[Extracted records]
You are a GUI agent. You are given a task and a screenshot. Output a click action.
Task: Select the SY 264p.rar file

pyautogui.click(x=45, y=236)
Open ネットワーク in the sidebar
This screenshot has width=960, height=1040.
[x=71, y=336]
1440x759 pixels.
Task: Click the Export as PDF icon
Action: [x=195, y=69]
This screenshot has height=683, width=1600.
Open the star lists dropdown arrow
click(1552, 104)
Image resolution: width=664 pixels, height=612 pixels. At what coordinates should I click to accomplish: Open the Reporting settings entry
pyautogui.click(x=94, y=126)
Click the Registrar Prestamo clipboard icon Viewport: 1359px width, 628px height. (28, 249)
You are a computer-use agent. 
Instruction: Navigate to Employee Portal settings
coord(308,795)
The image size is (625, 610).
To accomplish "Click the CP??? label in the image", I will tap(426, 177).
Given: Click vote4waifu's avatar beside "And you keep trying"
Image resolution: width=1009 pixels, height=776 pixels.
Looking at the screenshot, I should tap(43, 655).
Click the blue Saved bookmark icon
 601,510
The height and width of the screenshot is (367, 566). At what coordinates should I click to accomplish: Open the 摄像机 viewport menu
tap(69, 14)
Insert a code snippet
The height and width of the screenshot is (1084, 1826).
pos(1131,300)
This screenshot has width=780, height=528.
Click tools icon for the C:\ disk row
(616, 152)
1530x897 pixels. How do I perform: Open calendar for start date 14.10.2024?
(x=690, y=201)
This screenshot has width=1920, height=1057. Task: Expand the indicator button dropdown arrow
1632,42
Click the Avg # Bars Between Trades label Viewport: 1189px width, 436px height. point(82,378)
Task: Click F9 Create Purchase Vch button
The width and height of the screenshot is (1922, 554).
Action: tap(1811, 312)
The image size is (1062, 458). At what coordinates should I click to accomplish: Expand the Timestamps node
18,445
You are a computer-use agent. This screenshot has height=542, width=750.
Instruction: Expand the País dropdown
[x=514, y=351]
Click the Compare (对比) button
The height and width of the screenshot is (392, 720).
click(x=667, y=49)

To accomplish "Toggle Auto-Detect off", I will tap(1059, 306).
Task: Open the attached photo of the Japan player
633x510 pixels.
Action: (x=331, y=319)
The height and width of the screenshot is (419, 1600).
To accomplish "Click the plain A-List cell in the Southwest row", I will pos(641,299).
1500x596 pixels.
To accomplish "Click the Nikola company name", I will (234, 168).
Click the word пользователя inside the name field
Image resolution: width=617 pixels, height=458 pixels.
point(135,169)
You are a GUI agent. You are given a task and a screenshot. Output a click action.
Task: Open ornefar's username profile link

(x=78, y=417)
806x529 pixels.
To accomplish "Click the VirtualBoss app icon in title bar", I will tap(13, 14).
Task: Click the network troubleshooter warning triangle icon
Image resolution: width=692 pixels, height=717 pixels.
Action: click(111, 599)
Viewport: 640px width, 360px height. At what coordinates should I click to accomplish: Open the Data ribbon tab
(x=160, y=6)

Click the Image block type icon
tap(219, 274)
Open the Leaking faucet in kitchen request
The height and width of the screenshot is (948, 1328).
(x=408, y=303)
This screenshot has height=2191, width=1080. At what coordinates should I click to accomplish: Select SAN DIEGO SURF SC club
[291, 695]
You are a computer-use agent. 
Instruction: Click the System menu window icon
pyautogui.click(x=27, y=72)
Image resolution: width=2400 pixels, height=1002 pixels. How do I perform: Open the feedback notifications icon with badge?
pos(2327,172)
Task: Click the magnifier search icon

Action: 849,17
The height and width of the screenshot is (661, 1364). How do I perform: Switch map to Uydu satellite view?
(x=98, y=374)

* **Task requirements**:
In the answer, return exactly the lines from the line containing "Instruction: Click the" to the end of the records above, and no others.

* **Response to the exercise**:
Instruction: Click the System menu window icon
pyautogui.click(x=27, y=72)
Image resolution: width=2400 pixels, height=1002 pixels. How do I perform: Open the feedback notifications icon with badge?
pos(2327,172)
Task: Click the magnifier search icon

Action: 849,17
The height and width of the screenshot is (661, 1364). How do I perform: Switch map to Uydu satellite view?
(x=98, y=374)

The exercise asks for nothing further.